Весной 1940 года, когда финская война закончилась, в нашем лагере стали ждать новых заключенных. Нам не терпелось узнать, кем же окажутся эти новые арестанты. Они прибыли по Енисею до Дудинки, а оттуда по узкоколейке, на открытых платформах, в Норильск. Наше любопытство было столь велико, что, невзирая на охрану, группы заключенных подбирались как можно ближе к узкоколейке и окликали прибывающих. Один из таких «разведчиков», притаившись в кустах у насыпи, прокричал:
- Вы кто?
Не получив ответа, он предположил, что прибывающие до того напуганы, что боятся ответить. Когда мимо проходил следующий эшелон, он подумал, что, возможно, новые заключенные — военнопленные, и крикнул:
— Вы кто? Поляки? финны?
Наконец чей-то голос из вагона перекричал шум колес:
— Какие мы, б..., финны... Мы русские.
И действительно — весь эшелон состоял из красноармейцев, захваченных в плен финнами, а затем освобожденных по соглашению о перемирии.

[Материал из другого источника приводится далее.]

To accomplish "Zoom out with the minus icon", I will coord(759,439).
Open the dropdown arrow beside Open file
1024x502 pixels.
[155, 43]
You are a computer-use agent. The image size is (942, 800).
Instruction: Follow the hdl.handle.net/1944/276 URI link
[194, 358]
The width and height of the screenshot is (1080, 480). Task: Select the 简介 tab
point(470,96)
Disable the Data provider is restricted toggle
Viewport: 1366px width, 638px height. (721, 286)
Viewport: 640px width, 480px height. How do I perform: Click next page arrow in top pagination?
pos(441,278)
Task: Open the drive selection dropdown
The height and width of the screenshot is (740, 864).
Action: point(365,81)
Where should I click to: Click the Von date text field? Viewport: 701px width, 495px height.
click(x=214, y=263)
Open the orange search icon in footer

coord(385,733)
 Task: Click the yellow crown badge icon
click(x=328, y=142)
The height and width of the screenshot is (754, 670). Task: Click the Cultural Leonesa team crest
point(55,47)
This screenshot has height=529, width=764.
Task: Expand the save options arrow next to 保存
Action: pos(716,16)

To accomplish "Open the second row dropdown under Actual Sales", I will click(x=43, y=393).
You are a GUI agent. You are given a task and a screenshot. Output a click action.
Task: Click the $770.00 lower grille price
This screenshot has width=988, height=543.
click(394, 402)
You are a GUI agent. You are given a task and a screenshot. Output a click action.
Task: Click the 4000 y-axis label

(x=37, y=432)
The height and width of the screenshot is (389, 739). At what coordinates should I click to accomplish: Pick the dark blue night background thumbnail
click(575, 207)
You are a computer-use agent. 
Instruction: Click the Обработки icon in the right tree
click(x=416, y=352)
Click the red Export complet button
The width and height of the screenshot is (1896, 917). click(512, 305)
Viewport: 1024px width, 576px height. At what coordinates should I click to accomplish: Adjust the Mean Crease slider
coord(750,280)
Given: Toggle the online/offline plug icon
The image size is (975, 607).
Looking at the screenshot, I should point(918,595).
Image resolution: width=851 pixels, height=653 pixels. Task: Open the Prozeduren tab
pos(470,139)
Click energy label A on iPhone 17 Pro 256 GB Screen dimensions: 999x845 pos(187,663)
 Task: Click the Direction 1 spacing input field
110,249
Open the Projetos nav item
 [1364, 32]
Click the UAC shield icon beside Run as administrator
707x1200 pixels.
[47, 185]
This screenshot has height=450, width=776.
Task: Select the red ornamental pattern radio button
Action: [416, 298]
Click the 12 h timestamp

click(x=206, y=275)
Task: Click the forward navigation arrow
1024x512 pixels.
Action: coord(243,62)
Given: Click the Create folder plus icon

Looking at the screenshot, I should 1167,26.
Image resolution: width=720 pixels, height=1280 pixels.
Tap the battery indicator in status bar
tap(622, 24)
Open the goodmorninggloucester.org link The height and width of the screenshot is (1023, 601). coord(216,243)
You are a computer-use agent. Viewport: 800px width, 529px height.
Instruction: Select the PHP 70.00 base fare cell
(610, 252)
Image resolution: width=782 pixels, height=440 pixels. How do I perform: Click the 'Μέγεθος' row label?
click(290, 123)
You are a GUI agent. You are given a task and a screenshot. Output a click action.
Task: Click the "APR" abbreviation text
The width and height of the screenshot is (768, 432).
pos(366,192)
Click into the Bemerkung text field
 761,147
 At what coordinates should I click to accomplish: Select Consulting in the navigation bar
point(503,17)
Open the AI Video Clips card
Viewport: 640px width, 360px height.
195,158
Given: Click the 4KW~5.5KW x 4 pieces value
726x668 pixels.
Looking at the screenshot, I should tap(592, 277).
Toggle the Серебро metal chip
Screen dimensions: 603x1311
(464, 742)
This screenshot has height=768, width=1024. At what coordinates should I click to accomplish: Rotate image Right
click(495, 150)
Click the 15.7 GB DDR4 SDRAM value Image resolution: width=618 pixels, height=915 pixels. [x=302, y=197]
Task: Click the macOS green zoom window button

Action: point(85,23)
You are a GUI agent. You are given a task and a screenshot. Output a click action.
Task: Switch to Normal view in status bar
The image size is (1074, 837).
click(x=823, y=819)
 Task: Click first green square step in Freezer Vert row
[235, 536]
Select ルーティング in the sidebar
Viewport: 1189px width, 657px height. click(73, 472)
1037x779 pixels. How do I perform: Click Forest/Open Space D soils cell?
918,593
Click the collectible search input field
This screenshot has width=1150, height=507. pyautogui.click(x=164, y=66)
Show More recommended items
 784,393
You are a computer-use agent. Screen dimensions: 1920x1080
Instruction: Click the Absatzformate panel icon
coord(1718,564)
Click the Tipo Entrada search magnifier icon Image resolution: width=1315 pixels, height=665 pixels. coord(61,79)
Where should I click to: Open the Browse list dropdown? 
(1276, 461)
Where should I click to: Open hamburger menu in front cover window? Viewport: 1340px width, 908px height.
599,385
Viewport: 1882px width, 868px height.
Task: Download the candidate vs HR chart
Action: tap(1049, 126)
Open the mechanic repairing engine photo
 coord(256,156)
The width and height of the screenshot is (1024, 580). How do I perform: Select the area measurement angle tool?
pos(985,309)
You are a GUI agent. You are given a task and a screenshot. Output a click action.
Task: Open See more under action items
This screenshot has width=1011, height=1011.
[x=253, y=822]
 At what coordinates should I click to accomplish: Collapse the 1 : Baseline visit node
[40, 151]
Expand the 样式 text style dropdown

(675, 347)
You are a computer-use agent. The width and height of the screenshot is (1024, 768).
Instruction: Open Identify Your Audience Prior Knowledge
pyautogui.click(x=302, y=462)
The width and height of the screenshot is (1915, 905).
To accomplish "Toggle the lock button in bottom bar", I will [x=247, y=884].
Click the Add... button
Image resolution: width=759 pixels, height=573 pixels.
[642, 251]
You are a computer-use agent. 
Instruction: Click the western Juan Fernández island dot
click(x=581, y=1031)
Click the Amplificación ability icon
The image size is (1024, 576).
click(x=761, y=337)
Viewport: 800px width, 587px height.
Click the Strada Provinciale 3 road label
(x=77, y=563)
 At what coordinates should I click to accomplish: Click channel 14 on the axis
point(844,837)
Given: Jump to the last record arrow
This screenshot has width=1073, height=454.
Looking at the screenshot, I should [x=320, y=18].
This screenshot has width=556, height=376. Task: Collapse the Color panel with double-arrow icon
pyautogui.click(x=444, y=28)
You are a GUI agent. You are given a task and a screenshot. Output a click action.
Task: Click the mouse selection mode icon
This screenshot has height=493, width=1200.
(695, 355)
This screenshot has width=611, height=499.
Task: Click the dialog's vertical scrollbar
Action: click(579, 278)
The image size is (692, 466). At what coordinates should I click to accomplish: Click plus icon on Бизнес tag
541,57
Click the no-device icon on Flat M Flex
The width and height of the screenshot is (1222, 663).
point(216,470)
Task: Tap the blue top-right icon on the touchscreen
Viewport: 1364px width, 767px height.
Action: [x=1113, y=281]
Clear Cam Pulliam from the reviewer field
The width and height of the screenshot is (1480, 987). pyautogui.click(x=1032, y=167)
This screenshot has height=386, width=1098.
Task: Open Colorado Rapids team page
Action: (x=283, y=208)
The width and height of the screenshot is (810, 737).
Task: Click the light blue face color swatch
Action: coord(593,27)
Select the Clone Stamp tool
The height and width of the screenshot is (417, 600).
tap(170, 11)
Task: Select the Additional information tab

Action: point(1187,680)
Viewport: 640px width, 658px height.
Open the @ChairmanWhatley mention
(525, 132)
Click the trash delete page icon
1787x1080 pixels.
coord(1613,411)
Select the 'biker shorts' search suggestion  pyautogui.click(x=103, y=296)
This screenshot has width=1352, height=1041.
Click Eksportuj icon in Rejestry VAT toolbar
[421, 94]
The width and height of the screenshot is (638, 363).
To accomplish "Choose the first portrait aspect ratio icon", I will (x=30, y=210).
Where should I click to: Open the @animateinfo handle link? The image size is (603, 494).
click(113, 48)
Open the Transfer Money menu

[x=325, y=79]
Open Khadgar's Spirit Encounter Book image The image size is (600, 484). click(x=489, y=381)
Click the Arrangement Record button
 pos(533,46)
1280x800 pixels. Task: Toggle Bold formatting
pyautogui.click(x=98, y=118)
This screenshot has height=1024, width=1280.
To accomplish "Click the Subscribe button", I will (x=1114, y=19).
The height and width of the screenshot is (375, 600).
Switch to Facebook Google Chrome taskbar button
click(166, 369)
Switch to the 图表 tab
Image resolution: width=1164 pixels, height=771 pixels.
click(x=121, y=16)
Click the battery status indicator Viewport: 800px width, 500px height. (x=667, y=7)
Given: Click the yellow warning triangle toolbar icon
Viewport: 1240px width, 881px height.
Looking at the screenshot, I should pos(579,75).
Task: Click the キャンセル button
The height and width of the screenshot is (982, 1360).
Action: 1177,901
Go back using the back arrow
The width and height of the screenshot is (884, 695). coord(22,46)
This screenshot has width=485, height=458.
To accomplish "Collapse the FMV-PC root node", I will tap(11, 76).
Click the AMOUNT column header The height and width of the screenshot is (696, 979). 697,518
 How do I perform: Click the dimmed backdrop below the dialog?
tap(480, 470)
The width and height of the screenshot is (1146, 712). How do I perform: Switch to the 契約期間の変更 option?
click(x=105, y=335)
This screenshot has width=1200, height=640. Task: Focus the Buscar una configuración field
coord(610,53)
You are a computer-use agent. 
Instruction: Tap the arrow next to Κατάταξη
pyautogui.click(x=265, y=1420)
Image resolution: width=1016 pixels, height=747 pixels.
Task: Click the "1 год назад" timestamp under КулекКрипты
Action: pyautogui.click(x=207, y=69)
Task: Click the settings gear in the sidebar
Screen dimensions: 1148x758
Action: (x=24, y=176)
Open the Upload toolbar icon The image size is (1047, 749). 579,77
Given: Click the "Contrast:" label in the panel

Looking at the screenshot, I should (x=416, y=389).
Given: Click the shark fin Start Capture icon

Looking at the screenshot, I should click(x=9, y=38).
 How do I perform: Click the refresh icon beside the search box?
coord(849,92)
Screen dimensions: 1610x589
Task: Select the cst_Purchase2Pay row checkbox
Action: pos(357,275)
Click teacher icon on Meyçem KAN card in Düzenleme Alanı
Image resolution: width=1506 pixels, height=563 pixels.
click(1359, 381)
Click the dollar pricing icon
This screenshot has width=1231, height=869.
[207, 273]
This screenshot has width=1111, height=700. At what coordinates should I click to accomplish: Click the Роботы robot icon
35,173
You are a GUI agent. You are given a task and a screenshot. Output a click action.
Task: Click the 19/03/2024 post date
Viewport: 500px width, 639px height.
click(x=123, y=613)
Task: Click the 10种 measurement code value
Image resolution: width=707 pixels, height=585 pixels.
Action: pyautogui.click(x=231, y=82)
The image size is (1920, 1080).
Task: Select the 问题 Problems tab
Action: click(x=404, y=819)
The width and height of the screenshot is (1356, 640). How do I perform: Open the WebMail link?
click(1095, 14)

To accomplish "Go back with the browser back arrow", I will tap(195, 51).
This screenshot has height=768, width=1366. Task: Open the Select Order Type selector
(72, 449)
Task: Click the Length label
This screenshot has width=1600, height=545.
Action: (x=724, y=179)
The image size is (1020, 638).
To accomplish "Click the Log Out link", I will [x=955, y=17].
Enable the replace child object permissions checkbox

Новых заключенных строго изолировали, но весь лагерь скоро облетела весть, что это — бывшие советские военнопленные. Их было в Финляндии около 30 тысяч. Все были арестованы немедленно по возвращении на родину. Офицеров расстреляли, рядовых приговорили к заключению в лагерях сроком от пяти до восьми лет и немедленно отправили на этап, не разрешив даже повидаться с родными.
Даже мы, «закаленные» жертвы сталинского режима, были потрясены тем, что Сталин решился выместить на этих людях свое озлобление за неудачу в финской войне.
Позднее мне сказали, что на Западе такое отношение к попавшим в плен считается традицией царских времен. Я в этом, впрочем, далеко не уверен.